→ Passage shown

---

Published in 2004, this fun, fast-paced modern space opera is vast in scope. It tells the story of how a single human, Fassin Taak, begins to change an ancient balance of power between two galactic civilizations. The multi-billion-year-old galaxy-wide post-civilization of long-lived gas giant dwellers is rumored to own a secret vast network of wormholes, and the nearly galaxy-wide civilization of “quick” species (which includes humans) wants in on the secret. Seer Taak is a kind of emissary to (and explorer of) the Dwellers, and his mission is to find the key to their secret wormhole list in time to summon defenses for an impending invasion of his home world. His exciting adventure is filled with twists, turns, and interesting details about the Dweller world Nasqueron (where most of the action takes place).
Iain M. Banks does a great job of sketching a rough verbal picture of the Dwellers, their society, and Nasqueron. Banks provides sufficient detail to make the Dwellers interesting, while leaving enough to your imagination that you can easily suspend disbelief. Most modern sci-fi authors have a difficult time envisioning a future beyond the Singularity, and Banks has taken a reasonable but expedient approach of making AI a proscribed technology. The lesser difficulties of nanotechnology and genetics are integrated into the story without too much disruption.
The Algebraist is a fun exploration of what an ancient galaxy-spanning species of long-lived gas-dwellers might be like. The epic scope of the story adds to the excitement, and the slightly imperfect human nature of the protagonist draws you in and invites you to identify with his predicament. In all, I haven’t had this much fun reading sci-fi since I first read the Known Space books by Larry Niven, and that’s high praise indeed coming from me.

---

→ Exercise data

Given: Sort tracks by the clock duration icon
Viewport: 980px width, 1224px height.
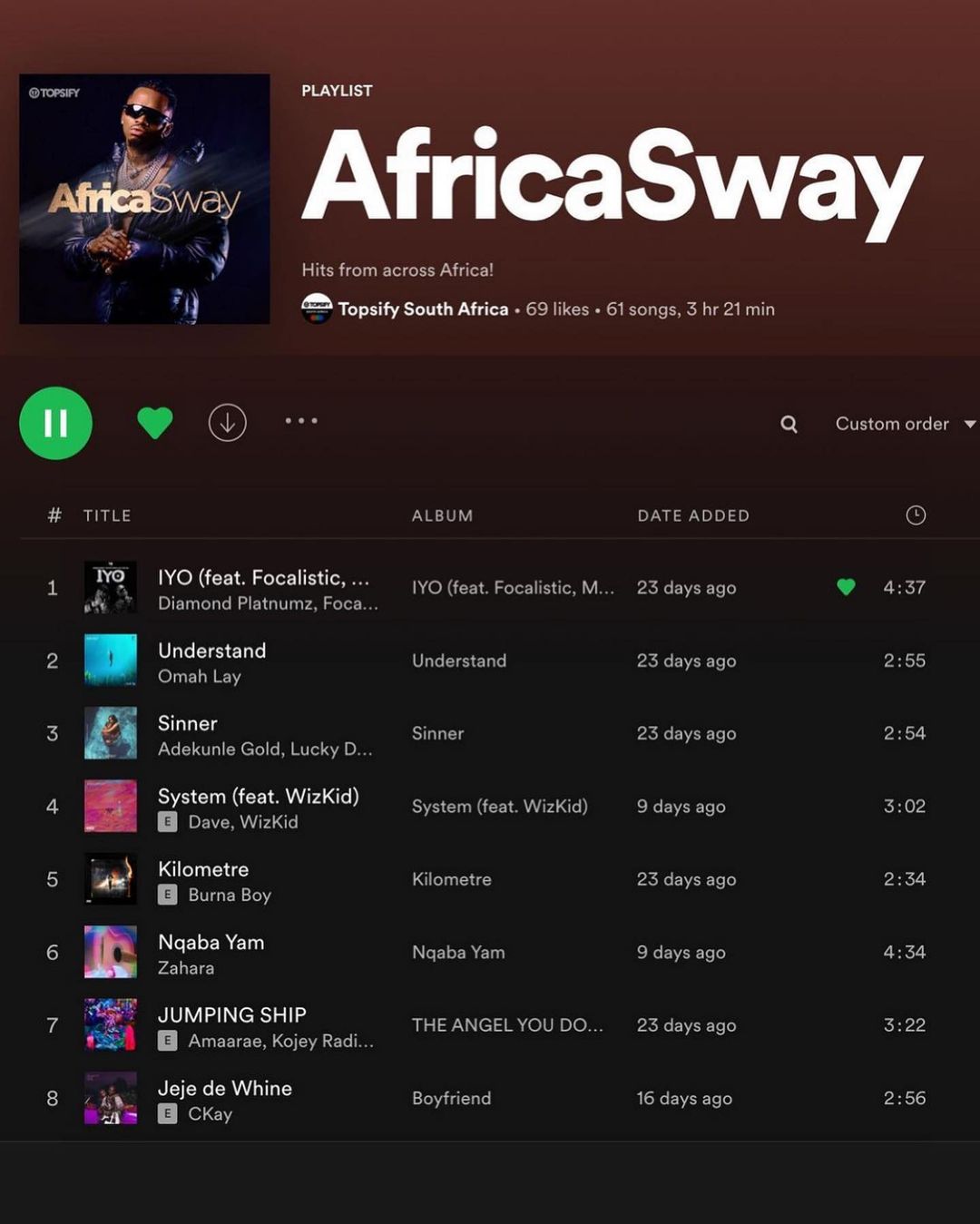Looking at the screenshot, I should pos(916,515).
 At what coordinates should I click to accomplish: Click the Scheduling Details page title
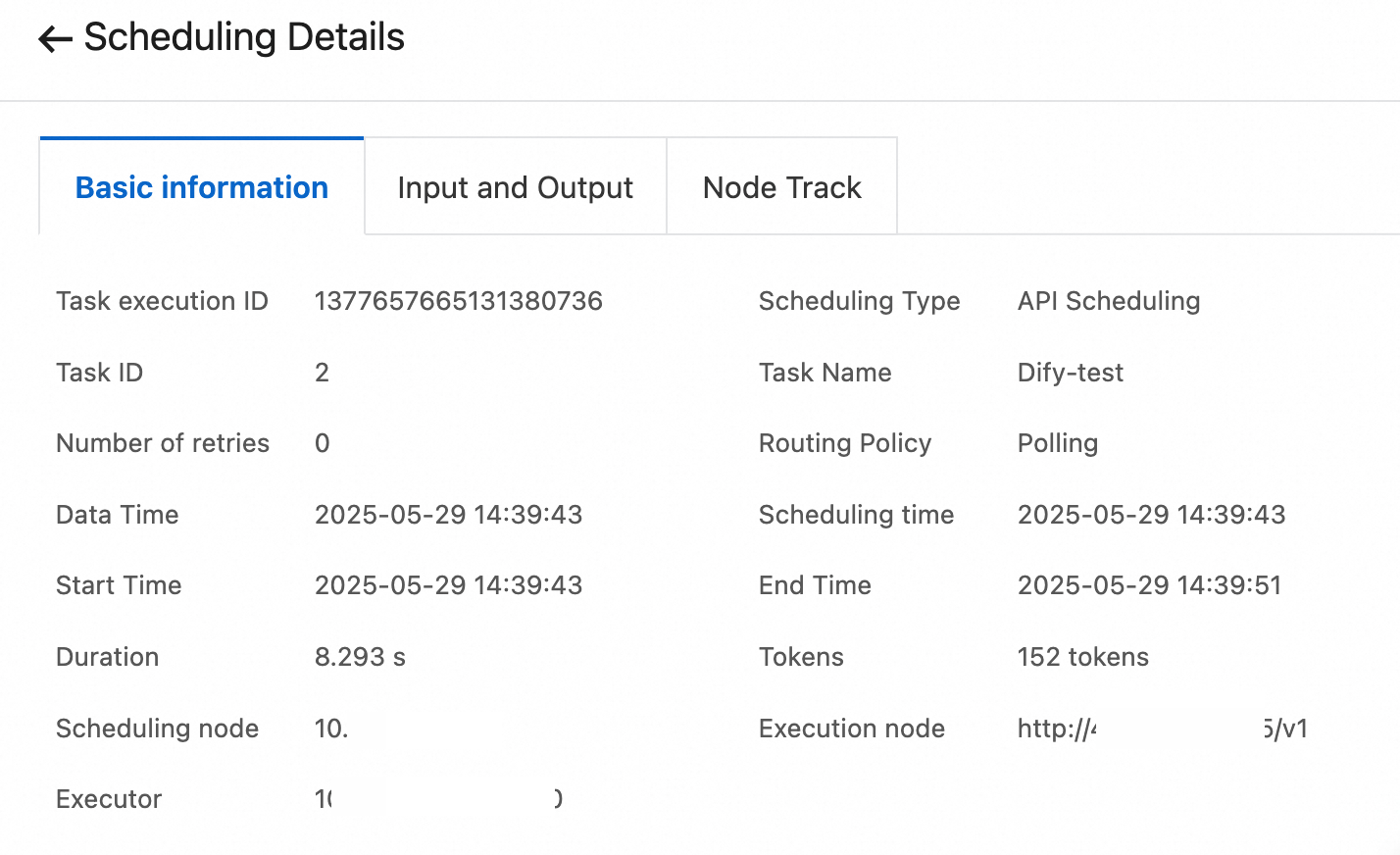pos(244,37)
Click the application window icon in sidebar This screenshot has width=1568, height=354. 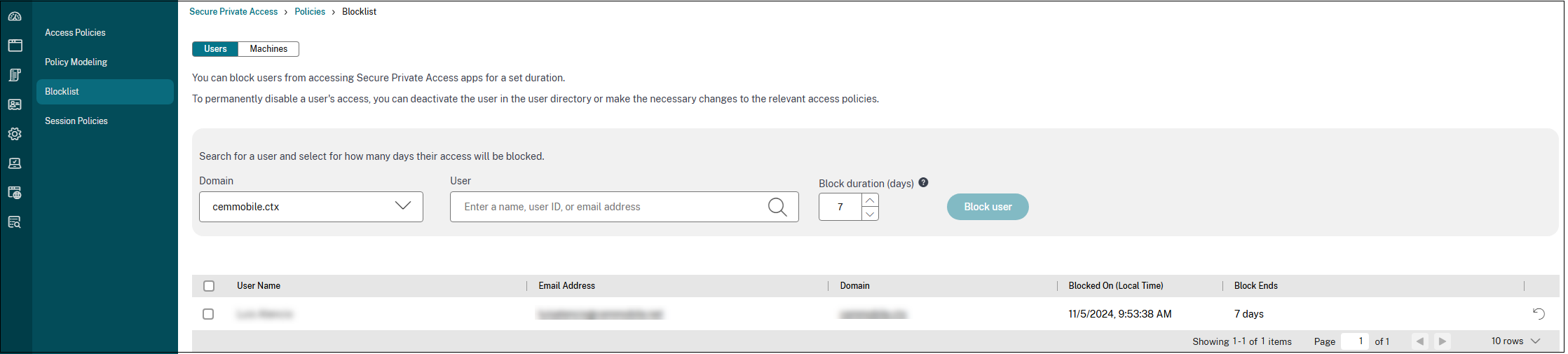click(x=15, y=46)
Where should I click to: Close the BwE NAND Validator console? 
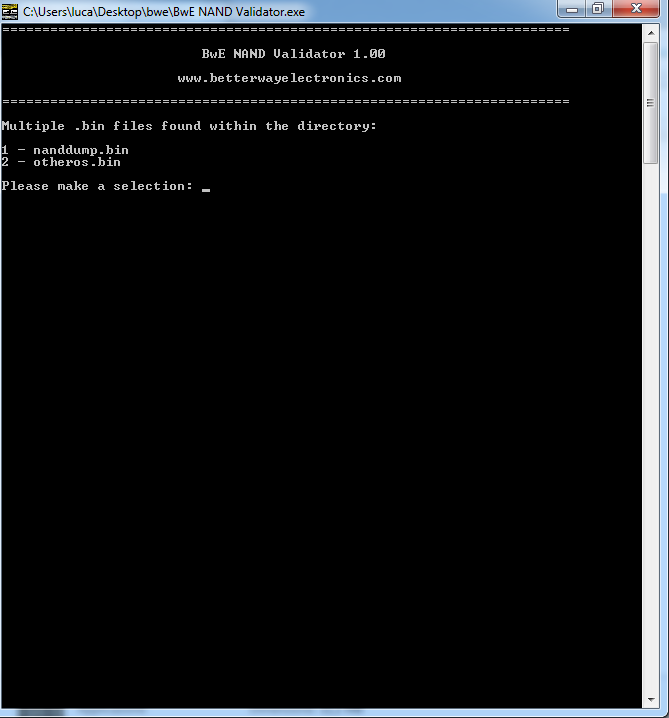tap(636, 9)
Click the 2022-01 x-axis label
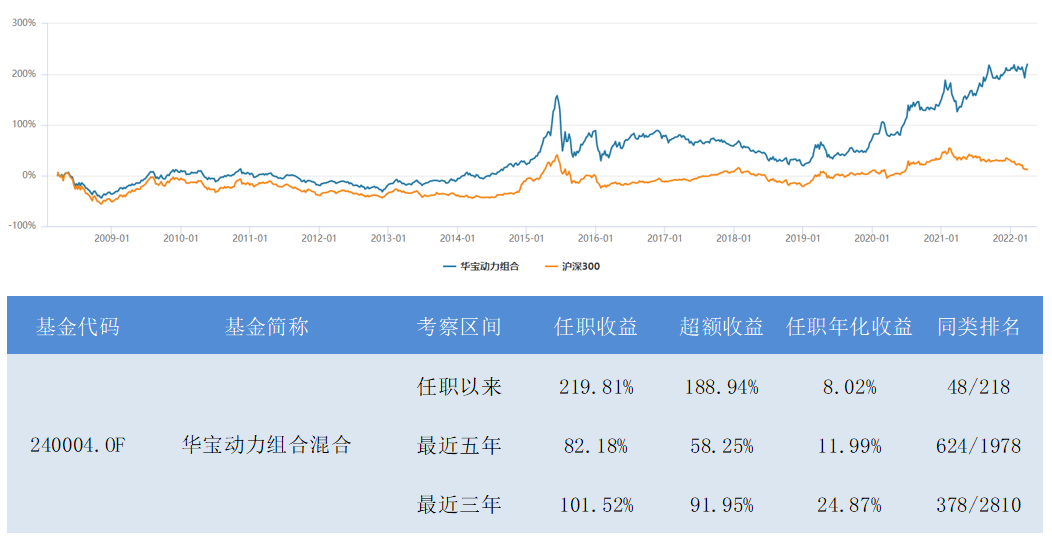The height and width of the screenshot is (540, 1052). [1011, 238]
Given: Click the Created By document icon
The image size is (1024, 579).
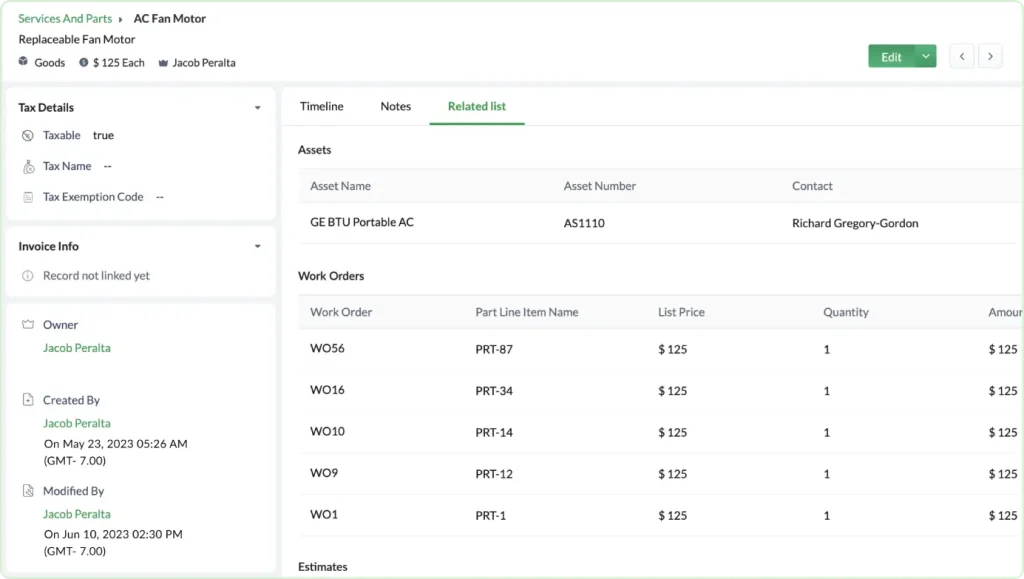Looking at the screenshot, I should 28,400.
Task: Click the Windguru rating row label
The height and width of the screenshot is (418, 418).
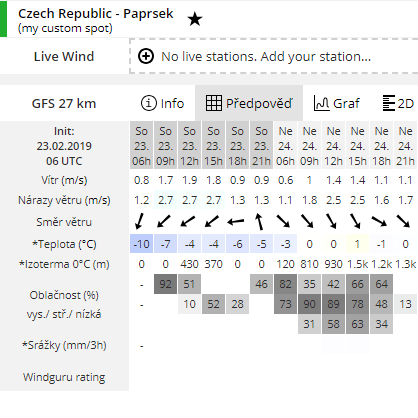Action: (64, 377)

---

→ Activities
1. In the review of The Algebraist, what is the name of the Dweller world where most of the action takes place?
2. Retype the part of the review of The Algebraist that begins at the words "Published in 2004, this" and stops after the words "action takes place).".

→ Set of answers
1. Nasqueron

2.
Published in 2004, this fun, fast-paced modern space opera is vast in scope. It tells the story of how a single human, Fassin Taak, begins to change an ancient balance of power between two galactic civilizations. The multi-billion-year-old galaxy-wide post-civilization of long-lived gas giant dwellers is rumored to own a secret vast network of wormholes, and the nearly galaxy-wide civilization of “quick” species (which includes humans) wants in on the secret. Seer Taak is a kind of emissary to (and explorer of) the Dwellers, and his mission is to find the key to their secret wormhole list in time to summon defenses for an impending invasion of his home world. His exciting adventure is filled with twists, turns, and interesting details about the Dweller world Nasqueron (where most of the action takes place).